§ **Work item**
Those lines of the records that contain "bell" are to be located and copied.

Saved entries:
-----

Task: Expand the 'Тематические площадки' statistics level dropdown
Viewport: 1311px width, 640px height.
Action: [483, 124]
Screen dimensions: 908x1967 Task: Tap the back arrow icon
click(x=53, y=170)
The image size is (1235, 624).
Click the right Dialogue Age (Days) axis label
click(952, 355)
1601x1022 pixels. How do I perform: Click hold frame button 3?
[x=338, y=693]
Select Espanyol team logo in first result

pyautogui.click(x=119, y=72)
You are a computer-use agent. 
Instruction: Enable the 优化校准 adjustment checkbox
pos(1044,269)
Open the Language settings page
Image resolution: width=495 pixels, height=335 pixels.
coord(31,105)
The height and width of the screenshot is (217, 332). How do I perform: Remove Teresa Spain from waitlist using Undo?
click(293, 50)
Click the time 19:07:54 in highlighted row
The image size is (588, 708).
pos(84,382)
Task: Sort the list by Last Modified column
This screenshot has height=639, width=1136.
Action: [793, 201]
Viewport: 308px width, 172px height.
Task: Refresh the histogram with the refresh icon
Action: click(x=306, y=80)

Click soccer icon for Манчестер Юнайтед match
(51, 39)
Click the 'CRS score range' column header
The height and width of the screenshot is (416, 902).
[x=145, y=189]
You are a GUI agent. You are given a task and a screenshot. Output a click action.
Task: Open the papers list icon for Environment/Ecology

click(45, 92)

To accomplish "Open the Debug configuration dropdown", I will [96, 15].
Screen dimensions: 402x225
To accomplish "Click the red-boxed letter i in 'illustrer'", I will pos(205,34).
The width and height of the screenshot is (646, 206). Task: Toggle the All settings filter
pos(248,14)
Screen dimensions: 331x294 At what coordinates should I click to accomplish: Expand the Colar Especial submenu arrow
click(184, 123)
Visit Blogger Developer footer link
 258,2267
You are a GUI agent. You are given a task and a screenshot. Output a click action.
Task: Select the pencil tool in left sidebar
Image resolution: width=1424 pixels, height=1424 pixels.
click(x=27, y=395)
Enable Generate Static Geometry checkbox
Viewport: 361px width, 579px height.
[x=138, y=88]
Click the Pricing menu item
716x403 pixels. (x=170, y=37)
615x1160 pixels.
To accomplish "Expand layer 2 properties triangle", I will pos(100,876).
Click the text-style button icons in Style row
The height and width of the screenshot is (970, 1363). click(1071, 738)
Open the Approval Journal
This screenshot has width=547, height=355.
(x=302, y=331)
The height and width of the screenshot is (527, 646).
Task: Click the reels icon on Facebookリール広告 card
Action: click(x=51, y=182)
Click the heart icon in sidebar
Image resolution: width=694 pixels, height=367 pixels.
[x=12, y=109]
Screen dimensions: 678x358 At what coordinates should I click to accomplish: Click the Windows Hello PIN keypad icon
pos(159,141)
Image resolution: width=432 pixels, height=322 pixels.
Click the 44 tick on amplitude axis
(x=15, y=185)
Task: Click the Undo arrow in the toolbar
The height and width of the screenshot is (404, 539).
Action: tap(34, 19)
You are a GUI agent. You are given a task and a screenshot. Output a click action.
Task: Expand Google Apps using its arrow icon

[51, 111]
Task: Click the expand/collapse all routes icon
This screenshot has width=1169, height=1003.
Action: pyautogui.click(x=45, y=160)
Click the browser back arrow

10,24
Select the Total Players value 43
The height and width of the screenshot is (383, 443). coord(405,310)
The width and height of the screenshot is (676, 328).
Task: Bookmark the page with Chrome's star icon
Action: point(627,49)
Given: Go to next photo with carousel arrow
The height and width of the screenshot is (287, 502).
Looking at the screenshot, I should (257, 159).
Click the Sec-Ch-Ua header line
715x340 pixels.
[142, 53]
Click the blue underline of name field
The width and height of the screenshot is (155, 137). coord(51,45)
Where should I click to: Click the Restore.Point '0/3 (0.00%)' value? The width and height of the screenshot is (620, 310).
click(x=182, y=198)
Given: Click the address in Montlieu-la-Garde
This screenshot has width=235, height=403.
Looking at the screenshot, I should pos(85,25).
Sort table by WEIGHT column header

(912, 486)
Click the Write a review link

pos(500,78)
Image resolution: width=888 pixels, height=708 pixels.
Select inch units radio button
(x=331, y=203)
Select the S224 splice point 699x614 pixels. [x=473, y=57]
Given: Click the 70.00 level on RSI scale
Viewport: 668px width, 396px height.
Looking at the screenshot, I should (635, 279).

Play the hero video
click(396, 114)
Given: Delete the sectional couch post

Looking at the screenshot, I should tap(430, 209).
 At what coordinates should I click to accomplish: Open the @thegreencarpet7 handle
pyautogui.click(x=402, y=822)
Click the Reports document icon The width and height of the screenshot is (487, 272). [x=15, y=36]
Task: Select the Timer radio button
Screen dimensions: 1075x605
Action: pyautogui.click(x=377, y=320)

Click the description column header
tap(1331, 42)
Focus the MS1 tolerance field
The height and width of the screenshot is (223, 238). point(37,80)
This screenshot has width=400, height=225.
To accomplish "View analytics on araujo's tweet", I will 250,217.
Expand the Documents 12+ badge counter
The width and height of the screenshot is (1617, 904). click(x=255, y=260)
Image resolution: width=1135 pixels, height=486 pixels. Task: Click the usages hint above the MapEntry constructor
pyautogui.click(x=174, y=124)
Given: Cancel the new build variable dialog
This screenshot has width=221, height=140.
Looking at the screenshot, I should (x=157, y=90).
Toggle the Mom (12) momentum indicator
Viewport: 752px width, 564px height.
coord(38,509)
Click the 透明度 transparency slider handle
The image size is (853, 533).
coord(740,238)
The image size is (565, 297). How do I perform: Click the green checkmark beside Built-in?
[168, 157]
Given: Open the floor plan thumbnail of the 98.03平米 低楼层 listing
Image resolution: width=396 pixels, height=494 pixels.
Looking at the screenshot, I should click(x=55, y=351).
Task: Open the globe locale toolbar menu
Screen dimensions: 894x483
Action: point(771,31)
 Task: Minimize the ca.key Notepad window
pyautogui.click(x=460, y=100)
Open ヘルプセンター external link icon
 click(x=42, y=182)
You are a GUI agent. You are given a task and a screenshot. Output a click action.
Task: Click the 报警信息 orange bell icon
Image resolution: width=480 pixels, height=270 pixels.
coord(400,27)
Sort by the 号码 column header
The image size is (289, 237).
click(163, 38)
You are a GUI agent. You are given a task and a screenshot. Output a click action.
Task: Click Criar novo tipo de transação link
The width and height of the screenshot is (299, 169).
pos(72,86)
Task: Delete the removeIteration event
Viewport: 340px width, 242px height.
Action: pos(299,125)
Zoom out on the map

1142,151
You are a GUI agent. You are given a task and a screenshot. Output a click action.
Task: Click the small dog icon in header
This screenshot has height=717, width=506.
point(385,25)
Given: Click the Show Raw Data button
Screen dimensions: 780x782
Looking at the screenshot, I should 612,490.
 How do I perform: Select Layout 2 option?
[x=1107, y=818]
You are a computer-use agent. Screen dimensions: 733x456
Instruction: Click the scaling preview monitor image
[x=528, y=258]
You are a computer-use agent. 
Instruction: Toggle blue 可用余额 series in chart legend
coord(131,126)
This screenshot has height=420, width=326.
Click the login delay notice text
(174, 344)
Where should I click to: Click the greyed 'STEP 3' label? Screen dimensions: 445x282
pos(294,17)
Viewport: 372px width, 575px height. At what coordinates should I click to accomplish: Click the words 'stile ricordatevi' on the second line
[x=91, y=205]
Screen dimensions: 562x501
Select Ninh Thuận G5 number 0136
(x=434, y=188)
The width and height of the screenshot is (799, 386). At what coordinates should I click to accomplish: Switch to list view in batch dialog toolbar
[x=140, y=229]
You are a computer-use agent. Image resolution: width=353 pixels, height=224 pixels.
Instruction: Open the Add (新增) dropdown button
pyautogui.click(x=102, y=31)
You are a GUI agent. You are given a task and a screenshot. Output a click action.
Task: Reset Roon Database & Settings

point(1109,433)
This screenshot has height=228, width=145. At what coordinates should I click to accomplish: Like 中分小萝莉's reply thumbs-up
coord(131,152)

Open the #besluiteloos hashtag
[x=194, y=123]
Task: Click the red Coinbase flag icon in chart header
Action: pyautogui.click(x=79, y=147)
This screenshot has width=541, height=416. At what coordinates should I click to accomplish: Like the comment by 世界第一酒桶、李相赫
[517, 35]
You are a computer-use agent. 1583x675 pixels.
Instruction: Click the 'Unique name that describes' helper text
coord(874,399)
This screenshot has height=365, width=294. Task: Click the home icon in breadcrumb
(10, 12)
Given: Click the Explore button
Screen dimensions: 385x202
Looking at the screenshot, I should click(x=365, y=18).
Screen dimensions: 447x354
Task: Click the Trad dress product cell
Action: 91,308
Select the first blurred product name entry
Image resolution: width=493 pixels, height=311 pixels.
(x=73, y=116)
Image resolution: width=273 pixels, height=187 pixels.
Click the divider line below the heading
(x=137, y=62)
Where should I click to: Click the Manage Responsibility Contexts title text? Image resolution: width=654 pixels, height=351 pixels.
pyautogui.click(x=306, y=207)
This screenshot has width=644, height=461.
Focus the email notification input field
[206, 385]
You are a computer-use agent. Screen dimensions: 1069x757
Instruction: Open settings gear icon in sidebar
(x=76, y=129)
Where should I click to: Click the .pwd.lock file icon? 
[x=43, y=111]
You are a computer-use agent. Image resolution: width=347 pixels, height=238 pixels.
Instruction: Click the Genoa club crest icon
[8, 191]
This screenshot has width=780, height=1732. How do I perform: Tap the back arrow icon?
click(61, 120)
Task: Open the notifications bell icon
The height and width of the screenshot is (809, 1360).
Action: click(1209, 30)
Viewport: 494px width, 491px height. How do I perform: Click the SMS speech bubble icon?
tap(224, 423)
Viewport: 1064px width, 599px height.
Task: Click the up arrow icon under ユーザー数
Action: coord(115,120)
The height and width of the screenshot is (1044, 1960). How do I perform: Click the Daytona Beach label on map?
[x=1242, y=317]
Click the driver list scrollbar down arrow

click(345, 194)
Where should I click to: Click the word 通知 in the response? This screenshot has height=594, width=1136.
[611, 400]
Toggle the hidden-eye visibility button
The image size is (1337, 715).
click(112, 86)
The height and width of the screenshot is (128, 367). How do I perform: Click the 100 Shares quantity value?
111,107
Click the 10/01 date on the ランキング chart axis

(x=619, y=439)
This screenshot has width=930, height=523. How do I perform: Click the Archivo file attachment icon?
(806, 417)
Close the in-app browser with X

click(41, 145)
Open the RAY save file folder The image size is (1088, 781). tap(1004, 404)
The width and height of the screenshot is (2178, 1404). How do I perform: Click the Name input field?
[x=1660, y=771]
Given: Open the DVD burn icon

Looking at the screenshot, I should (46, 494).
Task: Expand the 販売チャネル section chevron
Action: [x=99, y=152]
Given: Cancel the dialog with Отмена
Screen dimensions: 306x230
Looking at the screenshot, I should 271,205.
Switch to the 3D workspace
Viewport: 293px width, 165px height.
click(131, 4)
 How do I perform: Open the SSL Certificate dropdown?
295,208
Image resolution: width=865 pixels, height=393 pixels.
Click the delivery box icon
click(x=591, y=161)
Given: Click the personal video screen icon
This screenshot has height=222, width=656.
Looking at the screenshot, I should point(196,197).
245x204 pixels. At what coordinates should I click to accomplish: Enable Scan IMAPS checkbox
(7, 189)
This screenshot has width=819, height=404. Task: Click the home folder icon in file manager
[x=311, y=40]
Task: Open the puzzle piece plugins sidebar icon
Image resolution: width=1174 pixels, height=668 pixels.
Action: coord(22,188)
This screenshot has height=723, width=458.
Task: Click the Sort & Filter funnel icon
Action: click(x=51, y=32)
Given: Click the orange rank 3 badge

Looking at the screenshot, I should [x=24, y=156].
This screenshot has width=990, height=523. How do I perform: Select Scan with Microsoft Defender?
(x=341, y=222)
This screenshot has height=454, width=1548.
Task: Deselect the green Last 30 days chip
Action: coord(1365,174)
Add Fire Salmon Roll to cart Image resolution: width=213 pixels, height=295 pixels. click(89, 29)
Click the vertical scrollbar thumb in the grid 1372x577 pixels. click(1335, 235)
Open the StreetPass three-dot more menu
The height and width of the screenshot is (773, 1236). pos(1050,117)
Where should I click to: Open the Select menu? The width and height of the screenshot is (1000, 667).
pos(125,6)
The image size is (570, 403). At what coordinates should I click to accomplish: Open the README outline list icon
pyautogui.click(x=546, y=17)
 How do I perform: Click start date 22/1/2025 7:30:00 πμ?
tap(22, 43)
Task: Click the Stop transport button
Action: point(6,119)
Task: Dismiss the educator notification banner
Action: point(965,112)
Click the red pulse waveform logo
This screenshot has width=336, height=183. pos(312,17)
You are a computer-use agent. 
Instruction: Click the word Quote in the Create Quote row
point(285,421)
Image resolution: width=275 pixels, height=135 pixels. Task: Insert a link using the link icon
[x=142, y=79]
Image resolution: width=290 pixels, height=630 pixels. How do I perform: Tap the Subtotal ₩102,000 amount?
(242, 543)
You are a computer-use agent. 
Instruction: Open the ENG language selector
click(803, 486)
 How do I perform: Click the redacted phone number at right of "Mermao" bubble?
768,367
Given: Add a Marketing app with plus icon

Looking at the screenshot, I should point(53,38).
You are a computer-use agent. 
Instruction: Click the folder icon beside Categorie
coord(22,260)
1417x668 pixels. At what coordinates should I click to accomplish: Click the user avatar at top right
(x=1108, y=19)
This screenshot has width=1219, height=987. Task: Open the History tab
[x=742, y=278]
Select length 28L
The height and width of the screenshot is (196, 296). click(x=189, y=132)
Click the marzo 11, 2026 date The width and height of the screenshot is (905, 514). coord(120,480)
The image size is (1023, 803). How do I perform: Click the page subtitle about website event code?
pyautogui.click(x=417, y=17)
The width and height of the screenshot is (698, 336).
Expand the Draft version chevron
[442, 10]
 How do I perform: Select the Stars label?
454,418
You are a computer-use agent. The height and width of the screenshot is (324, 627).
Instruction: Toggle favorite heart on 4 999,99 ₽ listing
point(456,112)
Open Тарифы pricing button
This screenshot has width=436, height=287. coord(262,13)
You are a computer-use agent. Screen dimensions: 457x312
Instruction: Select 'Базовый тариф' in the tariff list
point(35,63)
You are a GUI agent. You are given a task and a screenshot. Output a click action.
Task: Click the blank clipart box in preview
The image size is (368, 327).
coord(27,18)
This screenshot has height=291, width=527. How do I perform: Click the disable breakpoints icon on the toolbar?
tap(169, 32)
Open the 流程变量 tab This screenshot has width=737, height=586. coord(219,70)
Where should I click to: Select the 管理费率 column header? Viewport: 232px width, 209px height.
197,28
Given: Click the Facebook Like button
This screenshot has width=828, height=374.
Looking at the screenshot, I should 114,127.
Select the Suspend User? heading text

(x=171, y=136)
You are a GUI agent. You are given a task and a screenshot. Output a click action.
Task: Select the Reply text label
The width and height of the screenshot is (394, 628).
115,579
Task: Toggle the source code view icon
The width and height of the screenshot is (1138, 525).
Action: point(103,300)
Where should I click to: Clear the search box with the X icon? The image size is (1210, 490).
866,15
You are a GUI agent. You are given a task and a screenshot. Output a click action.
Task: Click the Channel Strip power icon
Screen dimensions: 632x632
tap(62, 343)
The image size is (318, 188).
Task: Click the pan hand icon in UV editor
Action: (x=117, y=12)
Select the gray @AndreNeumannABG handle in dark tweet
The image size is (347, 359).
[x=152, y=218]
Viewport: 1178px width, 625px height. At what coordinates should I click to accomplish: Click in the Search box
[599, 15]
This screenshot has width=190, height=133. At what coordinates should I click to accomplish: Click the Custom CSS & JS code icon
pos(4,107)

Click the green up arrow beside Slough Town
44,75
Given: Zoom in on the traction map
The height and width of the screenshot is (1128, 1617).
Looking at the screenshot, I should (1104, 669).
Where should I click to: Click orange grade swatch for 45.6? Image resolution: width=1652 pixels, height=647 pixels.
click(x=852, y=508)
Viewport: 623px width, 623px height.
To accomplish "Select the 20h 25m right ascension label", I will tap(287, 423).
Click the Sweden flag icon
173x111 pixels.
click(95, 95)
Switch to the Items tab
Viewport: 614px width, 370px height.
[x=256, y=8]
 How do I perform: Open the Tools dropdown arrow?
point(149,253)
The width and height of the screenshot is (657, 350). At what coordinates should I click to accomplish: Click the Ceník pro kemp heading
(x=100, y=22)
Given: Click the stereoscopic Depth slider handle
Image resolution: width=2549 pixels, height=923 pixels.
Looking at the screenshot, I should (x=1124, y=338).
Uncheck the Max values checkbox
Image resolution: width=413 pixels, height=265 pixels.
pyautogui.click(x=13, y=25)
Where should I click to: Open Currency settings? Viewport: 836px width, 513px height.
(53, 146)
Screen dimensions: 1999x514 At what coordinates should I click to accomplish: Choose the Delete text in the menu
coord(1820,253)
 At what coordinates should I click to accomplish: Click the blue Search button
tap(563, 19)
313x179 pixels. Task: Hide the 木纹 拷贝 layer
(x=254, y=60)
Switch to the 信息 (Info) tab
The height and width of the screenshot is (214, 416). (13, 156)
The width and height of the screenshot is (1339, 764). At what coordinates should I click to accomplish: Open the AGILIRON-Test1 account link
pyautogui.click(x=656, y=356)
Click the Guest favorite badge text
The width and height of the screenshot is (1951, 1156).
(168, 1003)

-----

§ **Result below**
Task: Click the 报警信息 orange bell icon
Task: Open the notifications bell icon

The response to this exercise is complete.